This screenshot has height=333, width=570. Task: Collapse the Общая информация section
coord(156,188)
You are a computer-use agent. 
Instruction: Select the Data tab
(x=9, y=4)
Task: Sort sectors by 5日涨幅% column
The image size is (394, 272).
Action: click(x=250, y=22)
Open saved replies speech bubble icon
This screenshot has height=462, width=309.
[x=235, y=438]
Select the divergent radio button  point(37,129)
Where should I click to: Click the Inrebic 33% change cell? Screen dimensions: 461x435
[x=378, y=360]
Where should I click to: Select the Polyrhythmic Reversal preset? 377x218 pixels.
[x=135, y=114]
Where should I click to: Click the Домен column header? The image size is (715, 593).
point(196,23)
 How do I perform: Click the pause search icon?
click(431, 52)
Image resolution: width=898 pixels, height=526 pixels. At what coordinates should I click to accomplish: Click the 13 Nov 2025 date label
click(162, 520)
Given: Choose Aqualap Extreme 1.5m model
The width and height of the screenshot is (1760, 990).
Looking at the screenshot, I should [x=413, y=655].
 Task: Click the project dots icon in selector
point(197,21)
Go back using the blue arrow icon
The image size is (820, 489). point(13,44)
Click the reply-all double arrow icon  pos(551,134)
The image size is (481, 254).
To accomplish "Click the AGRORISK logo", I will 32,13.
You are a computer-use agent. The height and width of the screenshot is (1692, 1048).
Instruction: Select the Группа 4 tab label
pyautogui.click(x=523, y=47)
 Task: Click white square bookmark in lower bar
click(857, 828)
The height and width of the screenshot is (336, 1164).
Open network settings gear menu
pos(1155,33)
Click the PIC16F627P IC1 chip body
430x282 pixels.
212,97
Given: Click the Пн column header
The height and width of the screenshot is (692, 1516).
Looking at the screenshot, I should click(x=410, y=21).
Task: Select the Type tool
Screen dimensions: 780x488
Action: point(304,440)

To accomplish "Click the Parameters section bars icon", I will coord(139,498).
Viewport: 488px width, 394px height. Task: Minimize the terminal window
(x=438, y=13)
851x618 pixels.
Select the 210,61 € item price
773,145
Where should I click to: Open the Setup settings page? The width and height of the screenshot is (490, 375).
§
• [Exercise description]:
Your answer must be the line containing "Task: Select the Type tool" and each line after it in the listing above, copied exactly.

• [Answer to the exercise]:
Task: Select the Type tool
Screen dimensions: 780x488
Action: point(304,440)

To accomplish "Click the Parameters section bars icon", I will coord(139,498).
Viewport: 488px width, 394px height. Task: Minimize the terminal window
(x=438, y=13)
851x618 pixels.
Select the 210,61 € item price
773,145
Where should I click to: Open the Setup settings page? The width and height of the screenshot is (490, 375).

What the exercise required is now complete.